**Required action**.
There is material below. Print exactly the lines starting at the line with "How do I perform: Click the redo" and ending at the line with "Given: Select the", ends included, and no others.

**Task input**.
========================================================================

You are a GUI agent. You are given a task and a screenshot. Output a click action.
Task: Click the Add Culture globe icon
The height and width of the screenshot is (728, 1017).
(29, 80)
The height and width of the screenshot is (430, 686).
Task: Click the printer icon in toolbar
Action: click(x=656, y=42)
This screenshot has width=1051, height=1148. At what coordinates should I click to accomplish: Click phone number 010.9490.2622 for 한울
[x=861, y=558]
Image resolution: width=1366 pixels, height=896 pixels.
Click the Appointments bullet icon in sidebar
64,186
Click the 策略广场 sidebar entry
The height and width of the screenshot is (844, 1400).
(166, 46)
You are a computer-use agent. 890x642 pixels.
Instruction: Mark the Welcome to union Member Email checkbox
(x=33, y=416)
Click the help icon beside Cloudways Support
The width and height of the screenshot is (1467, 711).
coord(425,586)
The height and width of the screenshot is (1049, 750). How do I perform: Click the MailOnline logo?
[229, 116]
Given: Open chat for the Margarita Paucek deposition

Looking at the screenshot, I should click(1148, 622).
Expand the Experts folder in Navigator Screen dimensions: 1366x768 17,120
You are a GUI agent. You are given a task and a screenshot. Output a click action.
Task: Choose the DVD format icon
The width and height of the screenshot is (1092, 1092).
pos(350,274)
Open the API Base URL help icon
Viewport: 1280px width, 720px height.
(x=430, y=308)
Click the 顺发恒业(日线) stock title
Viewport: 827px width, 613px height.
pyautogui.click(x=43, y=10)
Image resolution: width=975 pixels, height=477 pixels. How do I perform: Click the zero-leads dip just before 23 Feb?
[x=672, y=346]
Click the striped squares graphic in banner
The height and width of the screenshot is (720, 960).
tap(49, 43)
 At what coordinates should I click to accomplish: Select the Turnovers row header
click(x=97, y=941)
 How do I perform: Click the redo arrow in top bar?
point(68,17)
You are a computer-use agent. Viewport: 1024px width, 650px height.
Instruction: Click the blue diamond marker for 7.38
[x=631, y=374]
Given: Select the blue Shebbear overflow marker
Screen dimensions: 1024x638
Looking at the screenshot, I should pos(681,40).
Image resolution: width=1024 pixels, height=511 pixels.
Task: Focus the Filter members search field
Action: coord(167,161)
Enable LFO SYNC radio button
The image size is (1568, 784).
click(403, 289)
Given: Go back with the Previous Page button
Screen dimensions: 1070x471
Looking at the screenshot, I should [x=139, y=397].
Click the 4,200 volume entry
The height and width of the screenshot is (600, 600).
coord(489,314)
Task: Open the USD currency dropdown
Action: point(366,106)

========================================================================

**Response below**.
 How do I perform: Click the redo arrow in top bar?
point(68,17)
You are a computer-use agent. Viewport: 1024px width, 650px height.
Instruction: Click the blue diamond marker for 7.38
[x=631, y=374]
Given: Select the blue Shebbear overflow marker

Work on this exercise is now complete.